SuaraBanyuurip.com – Koordinator Penerimaan Negara dan Pengelolaan Penerimaan Negara Bukan Pajak Minyak dan Gas Bumi Direktorat Jendral (Ditjen) Migas Kementerian ESDM, Martin Hasugian menyampaikan, realisasi lifting minyak pada periode Januari hingga Maret 2024, rata-rata sebesar 570,59 MBOPD atau mencapai 89,86% dibanding target 635 MBOPD.
Adapun realisasi lifting gas bumi, lanjut Martin, sebesar 876,86 MBOEPD atau mencapai 84,88% dari target 1.033 MBOEPD. Sedangkan, realisasi harga rata-rata minyak mentah Indonesia (ICP) sebesar US$80,33 per barel, atau mencapai 97,96% dari target sebesar US$82 per barel.

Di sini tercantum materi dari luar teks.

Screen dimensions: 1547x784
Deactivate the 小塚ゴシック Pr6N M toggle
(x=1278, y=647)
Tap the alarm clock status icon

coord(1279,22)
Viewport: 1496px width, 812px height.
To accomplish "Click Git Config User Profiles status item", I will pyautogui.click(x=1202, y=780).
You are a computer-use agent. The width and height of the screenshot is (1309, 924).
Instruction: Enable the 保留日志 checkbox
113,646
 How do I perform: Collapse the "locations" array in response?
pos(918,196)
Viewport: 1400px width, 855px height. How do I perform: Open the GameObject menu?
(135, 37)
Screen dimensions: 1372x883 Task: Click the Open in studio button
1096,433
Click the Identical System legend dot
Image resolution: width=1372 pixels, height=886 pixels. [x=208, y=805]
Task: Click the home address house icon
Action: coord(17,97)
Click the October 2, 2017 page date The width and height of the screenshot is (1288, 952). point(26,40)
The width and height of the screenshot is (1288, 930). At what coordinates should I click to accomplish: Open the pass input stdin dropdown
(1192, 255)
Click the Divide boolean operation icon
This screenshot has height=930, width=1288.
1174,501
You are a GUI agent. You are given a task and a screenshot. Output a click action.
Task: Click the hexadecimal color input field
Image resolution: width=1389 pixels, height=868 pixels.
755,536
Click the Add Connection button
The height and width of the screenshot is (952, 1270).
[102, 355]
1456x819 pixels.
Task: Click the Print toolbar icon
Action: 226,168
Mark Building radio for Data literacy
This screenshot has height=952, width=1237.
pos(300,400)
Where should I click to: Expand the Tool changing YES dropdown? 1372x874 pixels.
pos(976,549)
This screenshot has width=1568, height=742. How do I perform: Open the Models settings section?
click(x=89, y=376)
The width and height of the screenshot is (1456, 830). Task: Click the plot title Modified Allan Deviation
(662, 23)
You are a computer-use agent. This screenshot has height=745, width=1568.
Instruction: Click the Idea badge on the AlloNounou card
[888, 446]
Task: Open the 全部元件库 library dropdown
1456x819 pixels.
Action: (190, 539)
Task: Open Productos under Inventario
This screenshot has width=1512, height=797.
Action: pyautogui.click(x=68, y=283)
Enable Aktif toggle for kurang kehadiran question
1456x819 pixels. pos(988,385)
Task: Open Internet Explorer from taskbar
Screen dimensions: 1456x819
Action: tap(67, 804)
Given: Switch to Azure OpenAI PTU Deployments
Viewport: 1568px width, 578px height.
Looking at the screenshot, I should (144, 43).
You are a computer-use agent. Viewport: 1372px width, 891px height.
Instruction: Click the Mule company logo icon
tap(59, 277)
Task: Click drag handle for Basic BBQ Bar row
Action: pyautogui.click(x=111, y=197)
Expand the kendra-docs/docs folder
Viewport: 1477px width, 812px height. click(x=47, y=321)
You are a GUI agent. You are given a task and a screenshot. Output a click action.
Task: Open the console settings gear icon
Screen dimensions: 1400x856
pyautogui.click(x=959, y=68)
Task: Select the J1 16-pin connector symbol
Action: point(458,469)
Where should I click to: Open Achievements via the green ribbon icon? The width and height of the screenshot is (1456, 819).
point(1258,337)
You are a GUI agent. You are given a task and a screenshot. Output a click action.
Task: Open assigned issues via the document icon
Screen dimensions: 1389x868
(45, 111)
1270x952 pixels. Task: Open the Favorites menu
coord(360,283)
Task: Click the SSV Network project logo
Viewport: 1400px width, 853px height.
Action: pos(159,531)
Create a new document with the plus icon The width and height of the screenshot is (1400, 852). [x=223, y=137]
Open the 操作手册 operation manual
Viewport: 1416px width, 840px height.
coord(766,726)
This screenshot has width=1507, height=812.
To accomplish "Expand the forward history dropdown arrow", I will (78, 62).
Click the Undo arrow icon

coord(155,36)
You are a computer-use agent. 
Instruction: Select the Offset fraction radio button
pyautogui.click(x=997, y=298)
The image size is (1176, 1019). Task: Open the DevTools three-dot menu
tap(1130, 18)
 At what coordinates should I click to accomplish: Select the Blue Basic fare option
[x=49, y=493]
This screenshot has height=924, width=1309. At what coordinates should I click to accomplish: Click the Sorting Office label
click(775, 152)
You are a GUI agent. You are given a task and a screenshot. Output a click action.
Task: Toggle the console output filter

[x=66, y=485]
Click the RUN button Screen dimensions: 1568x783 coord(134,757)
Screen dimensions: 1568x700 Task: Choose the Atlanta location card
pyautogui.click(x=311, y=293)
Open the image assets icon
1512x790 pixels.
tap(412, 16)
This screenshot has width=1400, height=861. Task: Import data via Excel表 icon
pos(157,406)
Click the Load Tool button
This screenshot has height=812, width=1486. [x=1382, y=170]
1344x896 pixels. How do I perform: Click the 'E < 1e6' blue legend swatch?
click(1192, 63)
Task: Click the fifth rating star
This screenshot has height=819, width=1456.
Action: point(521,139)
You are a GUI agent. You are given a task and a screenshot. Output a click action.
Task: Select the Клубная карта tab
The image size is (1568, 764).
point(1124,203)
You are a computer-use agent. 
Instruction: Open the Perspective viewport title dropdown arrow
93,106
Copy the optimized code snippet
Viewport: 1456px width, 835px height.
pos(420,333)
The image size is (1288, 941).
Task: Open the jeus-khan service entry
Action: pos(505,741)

“Ekspektasi kami memang ini akan tercapai lagi dan sampai dengan kemarin untuk laporan Bapak Menteri ke DPR ini lifting-nya sudah ada peningkatan total lifting Migas sampai dengan 2024 atau bulan Maret 2024 adalah 86,78%,” kata Martin saat rapat koordinasi perhitungan bersama realisasi lifting minyak dan gas bumi (migas) dengan melibatkan seluruh stakeholder termasuk Pemerintah Daerah penghasil migas.
Ia menjelaskan, dalam APBN Tahun 2024 yang telah disetujui oleh Pemerintah dan DPR RI, Penerimaan Negara Bukan Pajak (PNBP) Migas ditargetkan sebesar Rp110,15 triliun. Angka tersebut diperoleh dari perhitungan yang menggunakan asumsi makro Lifting minyak bumi sebesar 635 MBOPD, Lifting gas bumi sebesar 1.033 MBOEPD, ICP US$82,00 per barel dan Nilai tukar rupiah pada angka Rp15.000 per US$.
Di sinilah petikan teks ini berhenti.